### [TASK STATEMENT]
Across the data below, how many lines hold "agent"? Answer with that number and nothing else.

[Stored data]
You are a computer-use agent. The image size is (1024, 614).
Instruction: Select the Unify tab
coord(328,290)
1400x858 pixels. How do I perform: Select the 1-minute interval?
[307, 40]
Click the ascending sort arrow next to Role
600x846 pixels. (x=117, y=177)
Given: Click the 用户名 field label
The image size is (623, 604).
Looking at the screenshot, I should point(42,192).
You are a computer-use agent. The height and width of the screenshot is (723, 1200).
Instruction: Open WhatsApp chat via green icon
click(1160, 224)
* * *
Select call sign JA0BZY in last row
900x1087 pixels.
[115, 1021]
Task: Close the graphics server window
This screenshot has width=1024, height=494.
...
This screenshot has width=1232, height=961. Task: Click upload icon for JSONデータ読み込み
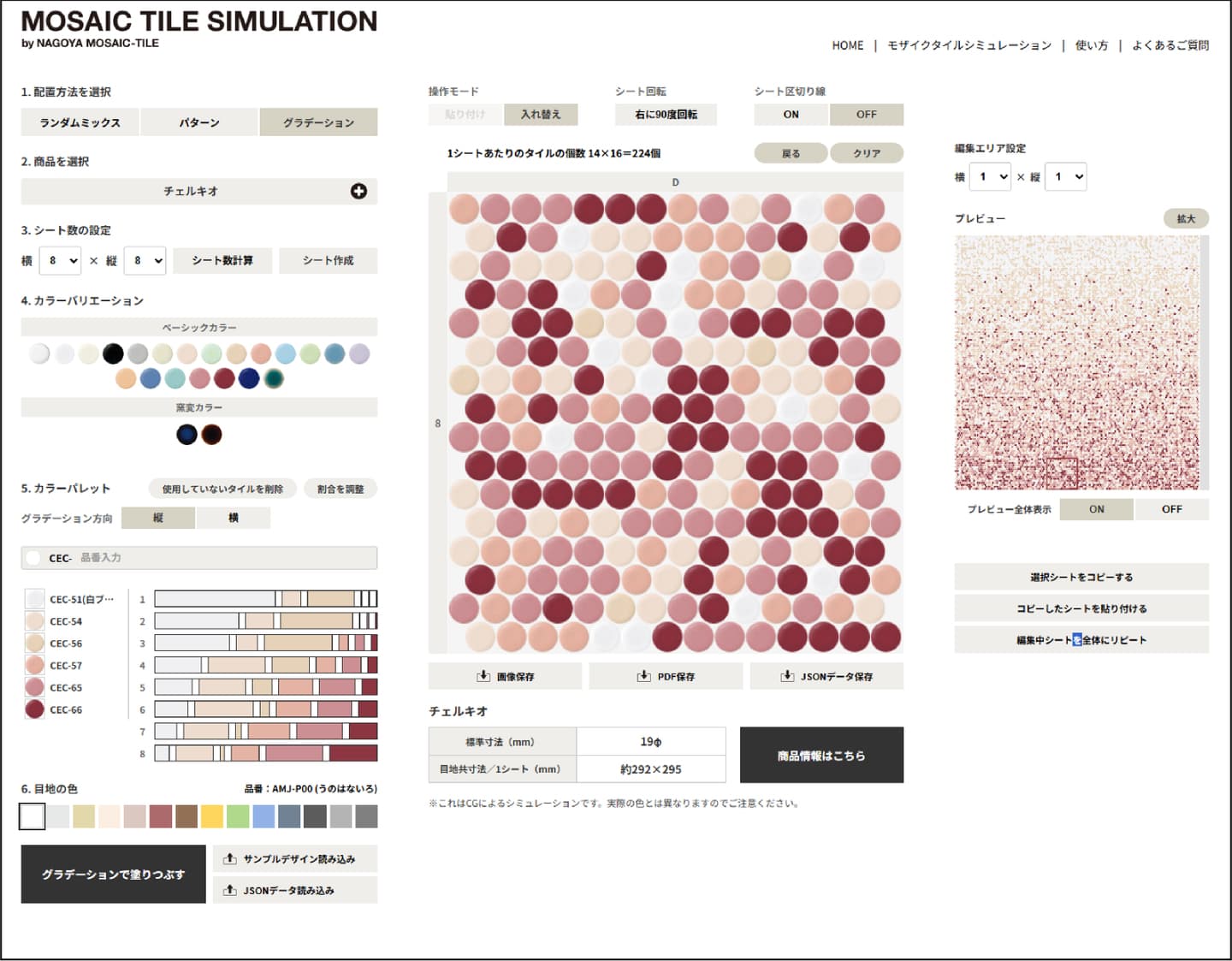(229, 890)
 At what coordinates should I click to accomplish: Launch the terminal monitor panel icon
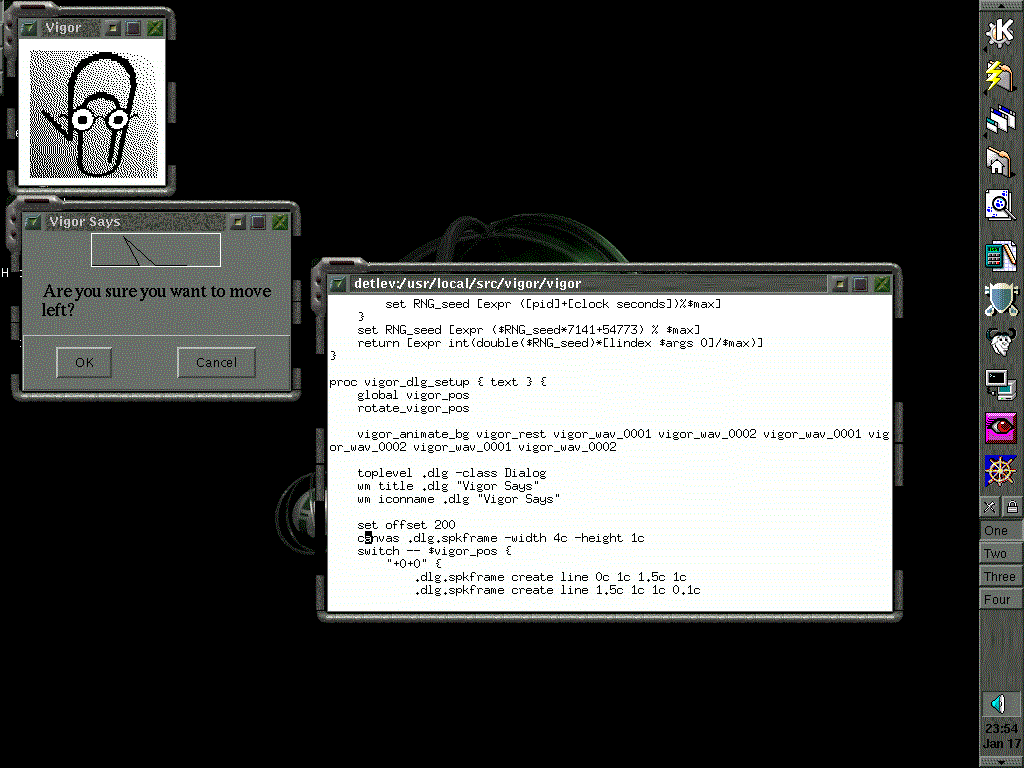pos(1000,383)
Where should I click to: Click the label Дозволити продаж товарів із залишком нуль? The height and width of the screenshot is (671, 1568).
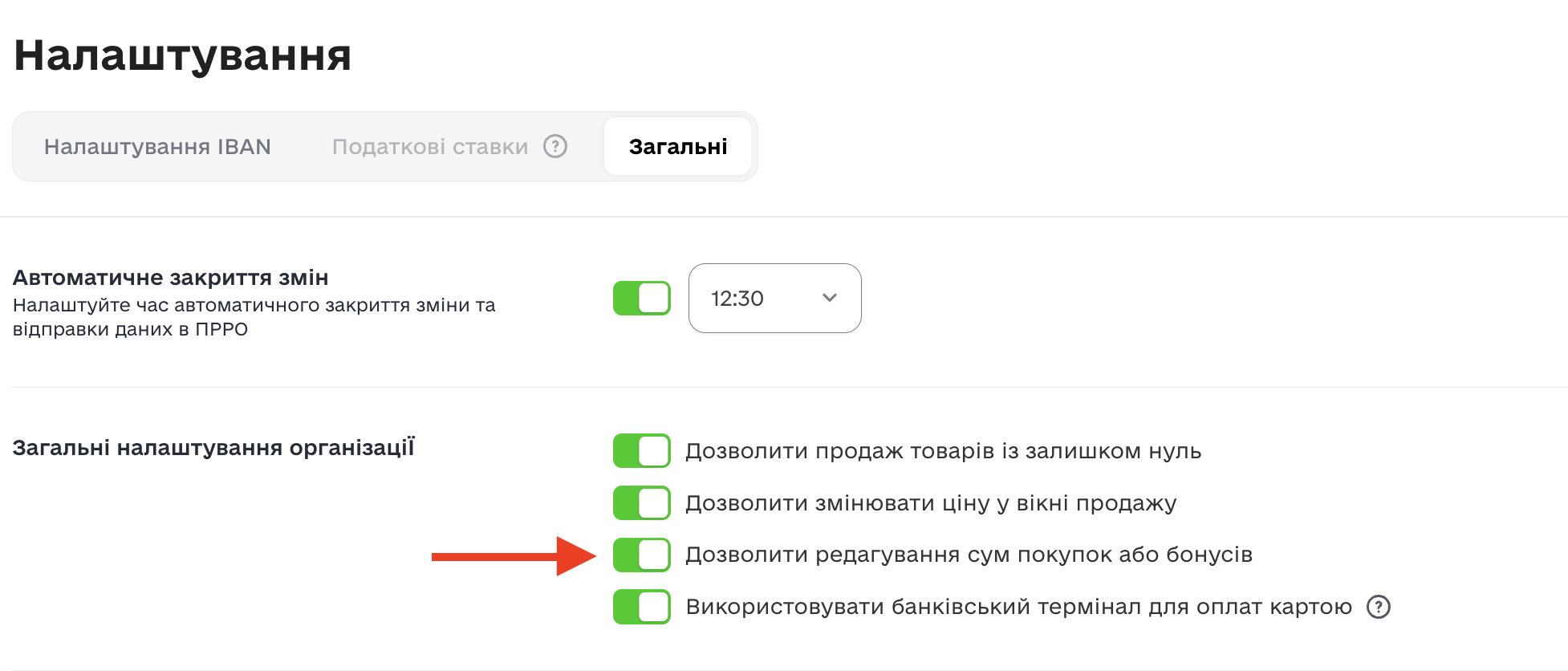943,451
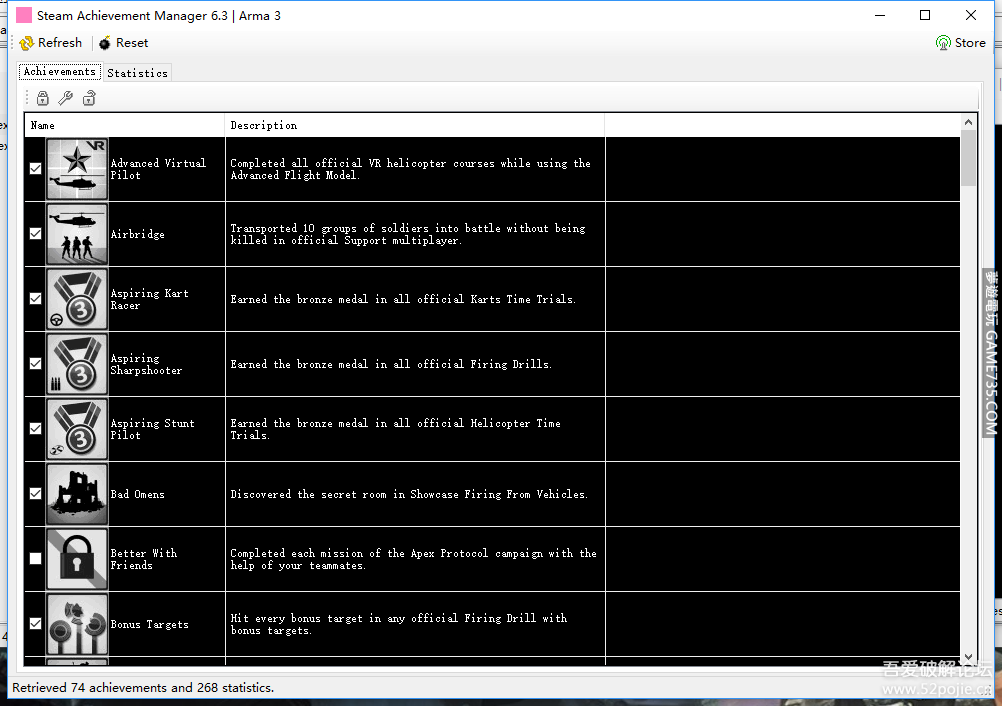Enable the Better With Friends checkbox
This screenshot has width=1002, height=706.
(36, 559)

### [WRITTEN RESPONSE]
2